## [ARTICLE]
Today browsers already implement prioritization logic based on context (image, script, etc), and given that context is also exposed in request object in ServiceWorker, chances are it will be used to impact routing, caching, etc. Putting the two together, it makes sense to ensure that correct context is set on hint-initiated requests when they reach SW, and (it seems to me that) the simplest way to do that is by providing an explicit context attribute as Jake suggested. Of course, we could use "type" instead and then map the type to a context, but that seems like an unnecessary layer of indirection?

willchan commented 10 years ago

Got it. That seems reasonable.

jakearchibald commented 10 years ago

@igrigorik

  • currently context is automatically set by the UA parser when it emits the request
  • you're proposing we introduce a new context attribute on where we can manually set it

Yeah. In ServiceWorker you get .context as part of the fetch event (or request object, we haven't decided yet). The enums are at http://fetch.spec.whatwg.org/#concept-request-context. I'm hoping we'll be able to use these context types to set sensible defaults on Request objects too https://github.com/slightlyoff/ServiceWorker/issues/318#issuecomment-47773500.

I'm assuming crossorigin is a whole other discussion...

Thankfully that attribute already exists on <link> for this purpose http://www.whatwg.org/specs/web-apps/current-work/multipage/semantics.html#the-link-element

@willchan

Jake is primarily focused on making sure that we emit the correct headers so that the request matches. The context is important for this, since we'll emit different request headers (e.g. Accept) depending on the context. But this context in most cases is just the content type.

In most cases, yeah, but with whatever.svg the type is image/svg+xml, whereas context can be more expressive, it could be image, xmlhttprequest, frame.

In XHR, there is no context, and the content type only gets assigned in the very end when you take this opaque blob of data and insert into the DOM with a specific element type.

We have a xmlhttprequest context (I called it connect earlier, but I was confusing it with the CSP name).

igrigorik commented 10 years ago

@jakearchibald how does that look?

Also, question.. What's the right context for a navigation? Could be a due to a click on a link, window.location, etc. I'm using generic "fetch" in the spec, but.. not sure that's the best one?

<link rel="prefetch" href="//example.com/thankyou.html" context="fetch">
annevk commented 10 years ago

Navigation depends. window.location, <a>, ... have their own contexts. For those triggered directly by the user we do not have one yet. See https://www.w3.org/Bugs/Public/show_bug.cgi?id=26247#c15 We'll add one soonish I suspect.

igrigorik commented 10 years ago

@annevk @jakearchibald wait, I think there is a conflict here.. Current context list contains prefetch and subresource (but skips prerender, which is odd?) all of which map to their <link rel=...> equivalents. This, by itself, makes sense, but that's not what I'm after here...

## [DIRECTION 1]
Turn the records from the line containing "You are a computer-use" through the line containing "pyautogui.click(x=1037, y=405)", both included, into a Markdown table with the columns Row and Line, skipping blank lines. Leave the pictures out.

## [INPUT FOR THIS TASK]
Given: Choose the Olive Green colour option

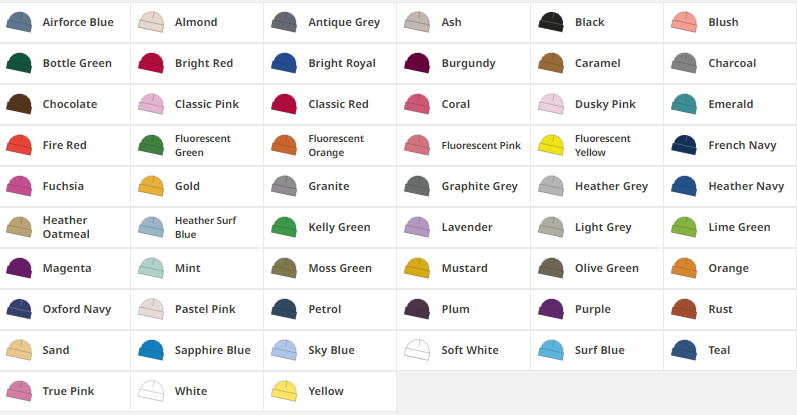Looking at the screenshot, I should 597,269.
---
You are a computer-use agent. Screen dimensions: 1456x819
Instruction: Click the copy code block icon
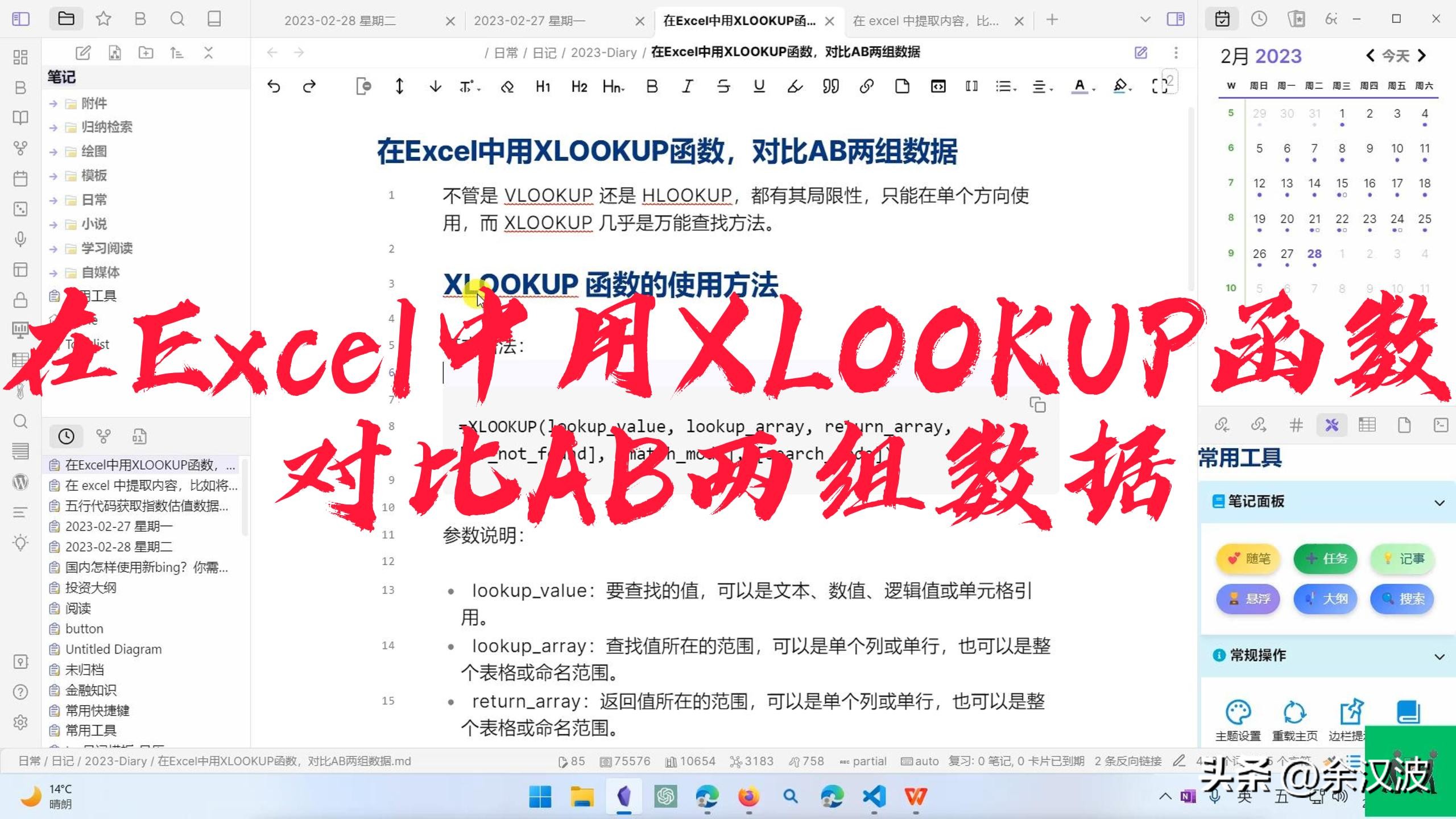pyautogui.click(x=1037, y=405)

## [DIRECTION 2]
List each distinct username shown posting a comment in the thread on request context.

## [TASK RESULT 1]
| Row | Line |
|---|---|
| 1 | You are a computer-use agent. Screen dimensions: 1456x819 |
| 2 | Instruction: Click the copy code block icon |
| 3 | pyautogui.click(x=1037, y=405) |

## [TASK RESULT 2]
willchan
jakearchibald
igrigorik
annevk